◆ Task goal
Reproduce the items below exactly, starting at the line that contains "Given: Click the 搜索成员 search field" and continuing through the last of the items, with both ends included. Leave the pictures out of your copy.
-----
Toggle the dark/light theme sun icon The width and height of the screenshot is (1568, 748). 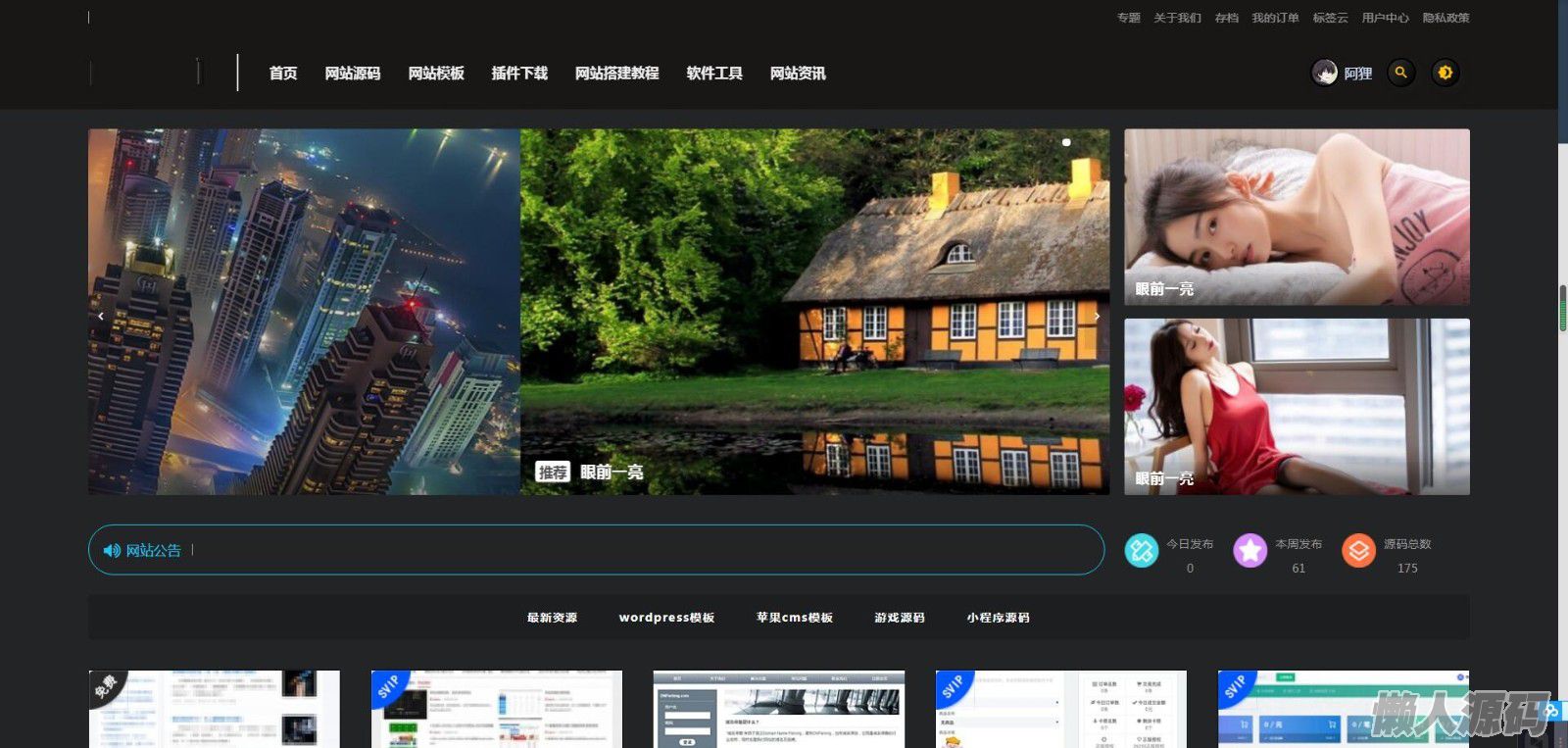1445,73
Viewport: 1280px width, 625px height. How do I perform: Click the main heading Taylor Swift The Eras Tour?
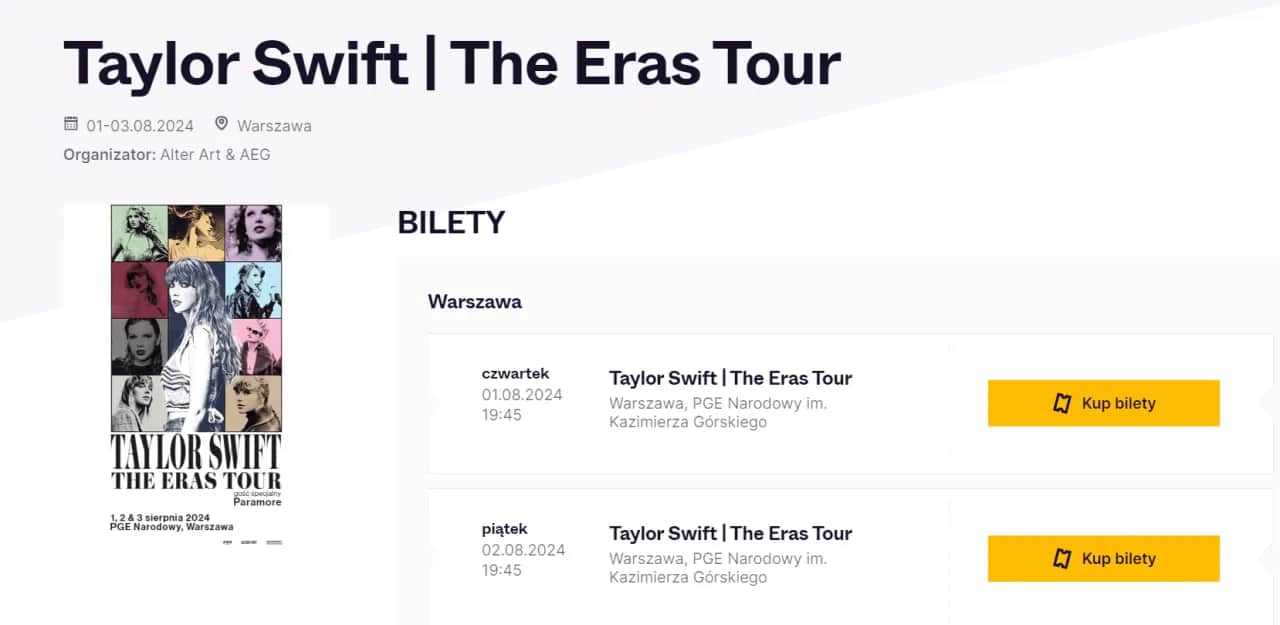pyautogui.click(x=452, y=63)
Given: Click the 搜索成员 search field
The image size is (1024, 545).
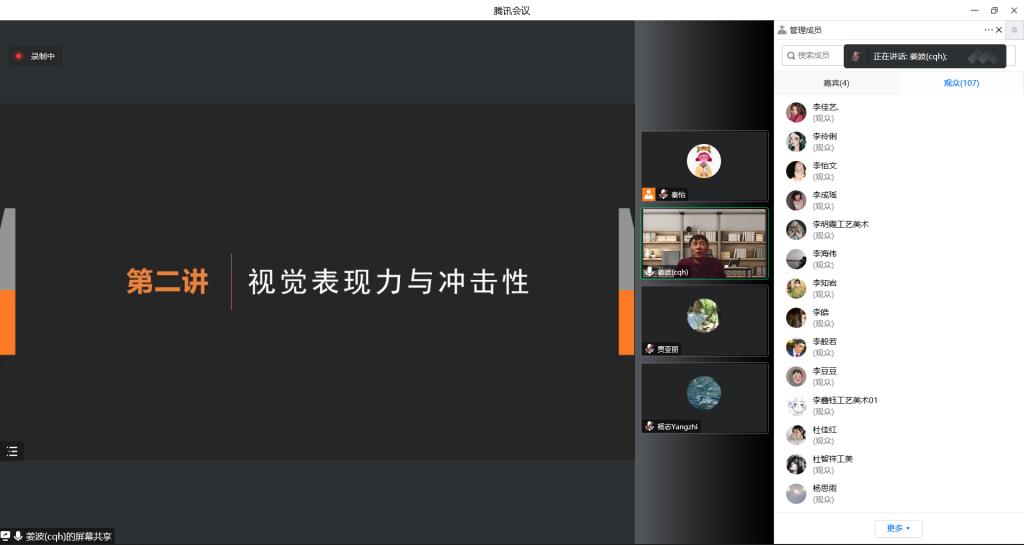Looking at the screenshot, I should (x=810, y=55).
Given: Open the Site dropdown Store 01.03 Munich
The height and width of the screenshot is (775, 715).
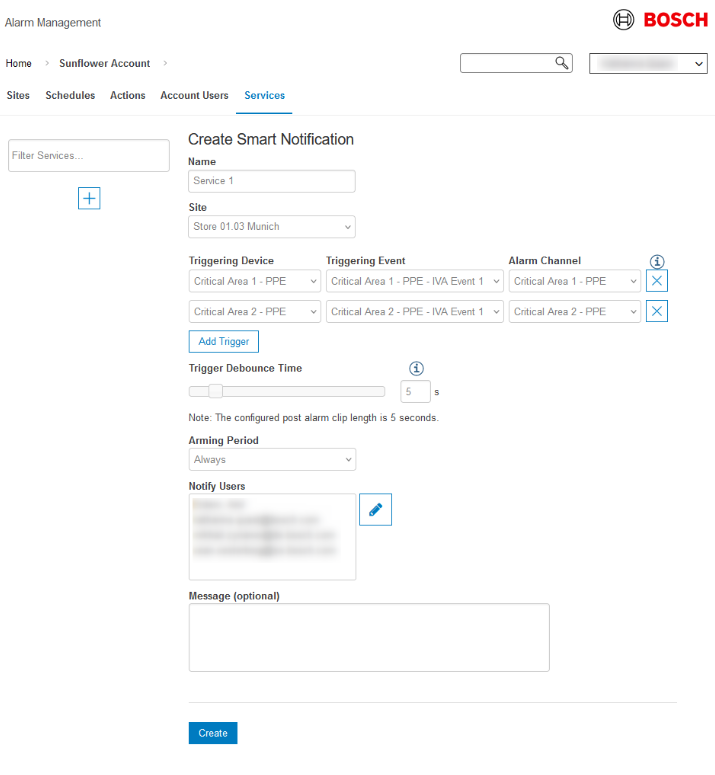Looking at the screenshot, I should point(271,227).
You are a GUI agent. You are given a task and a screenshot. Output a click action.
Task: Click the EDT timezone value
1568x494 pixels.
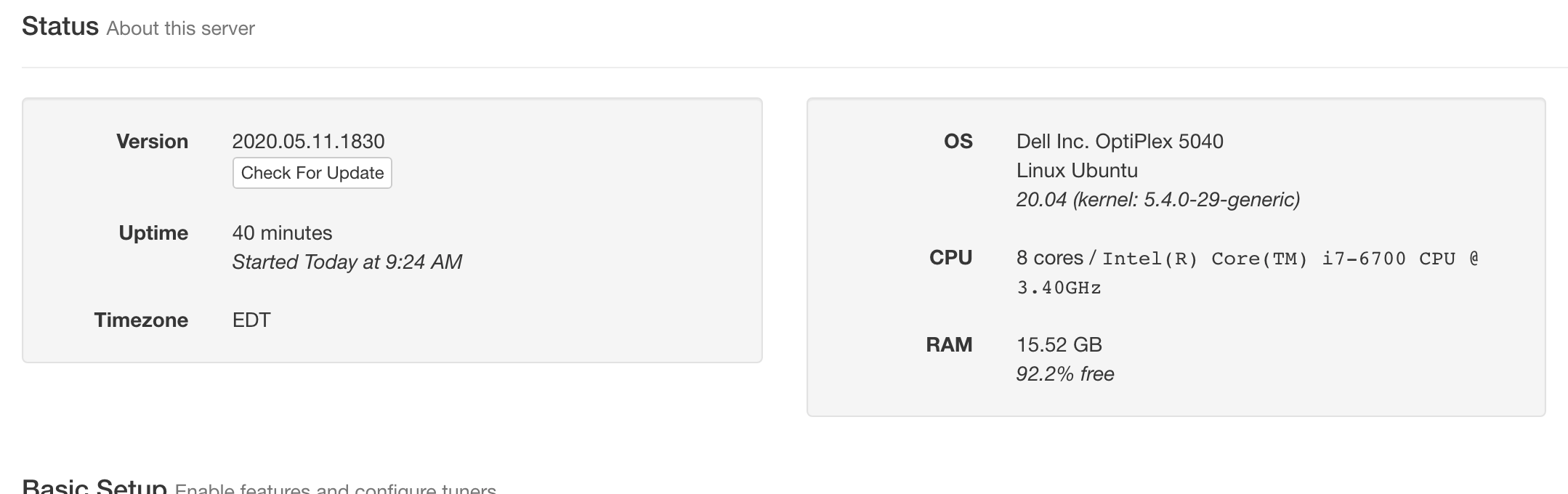[251, 320]
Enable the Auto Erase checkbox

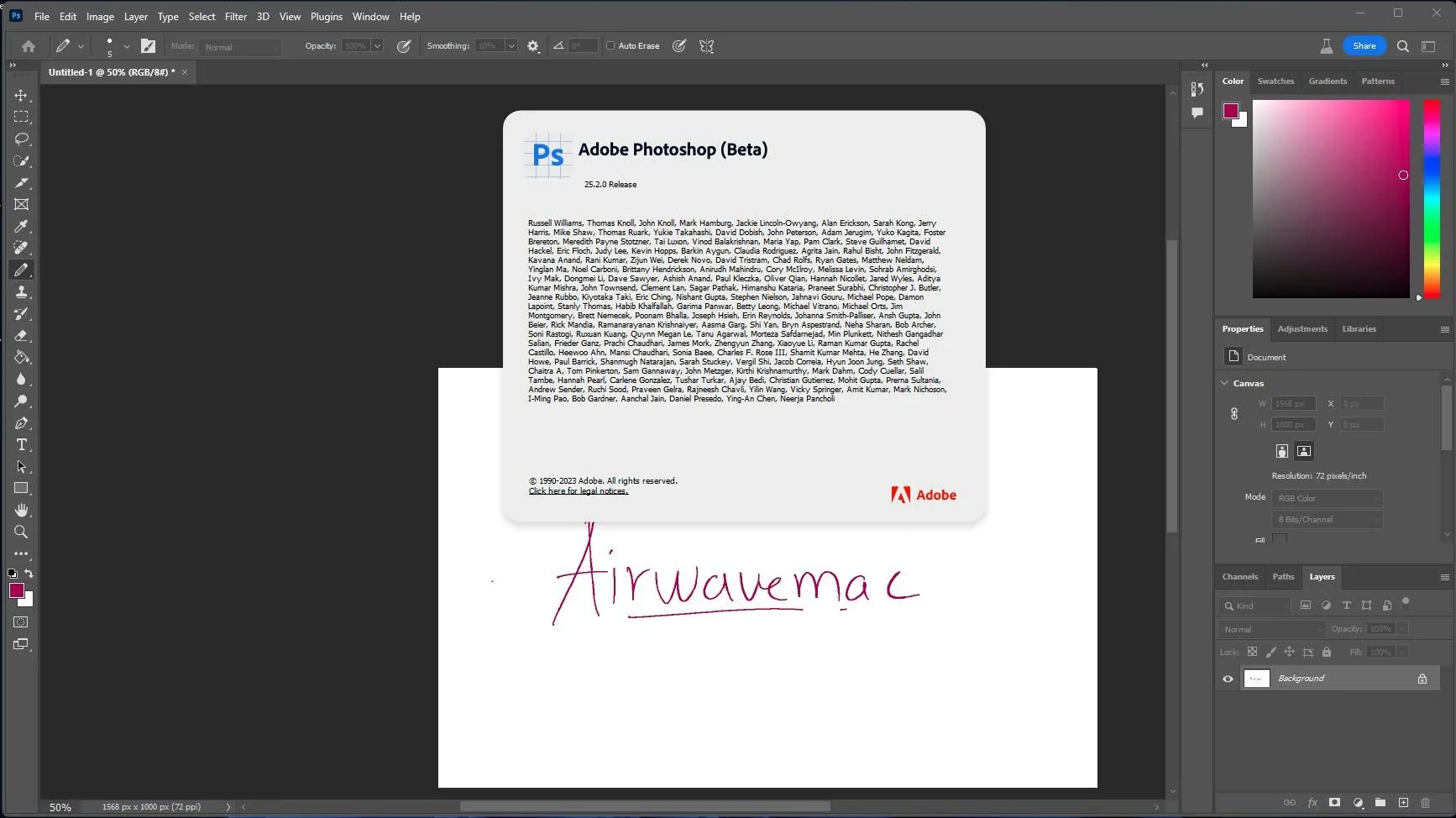[x=610, y=46]
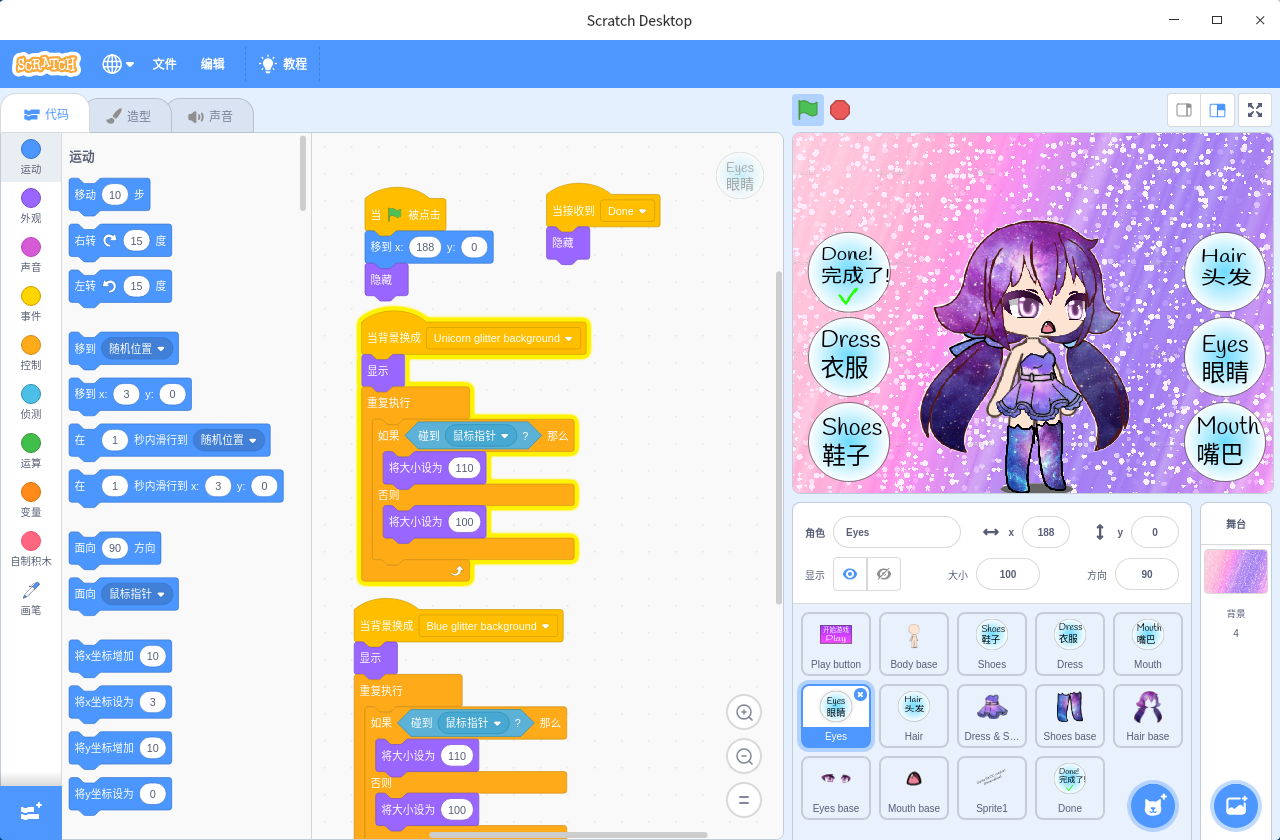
-----
◆ Exercise response
Given: Click the 搜索成员 search field
The image size is (1024, 545).
Looking at the screenshot, I should (x=810, y=55).
Given: Open the Site dropdown Store 01.03 Munich
The height and width of the screenshot is (775, 715).
Looking at the screenshot, I should point(271,227).
You are a GUI agent. You are given a task and a screenshot. Output a click action.
Task: Click the EDT timezone value
1568x494 pixels.
[251, 320]
Enable the Auto Erase checkbox

[x=610, y=46]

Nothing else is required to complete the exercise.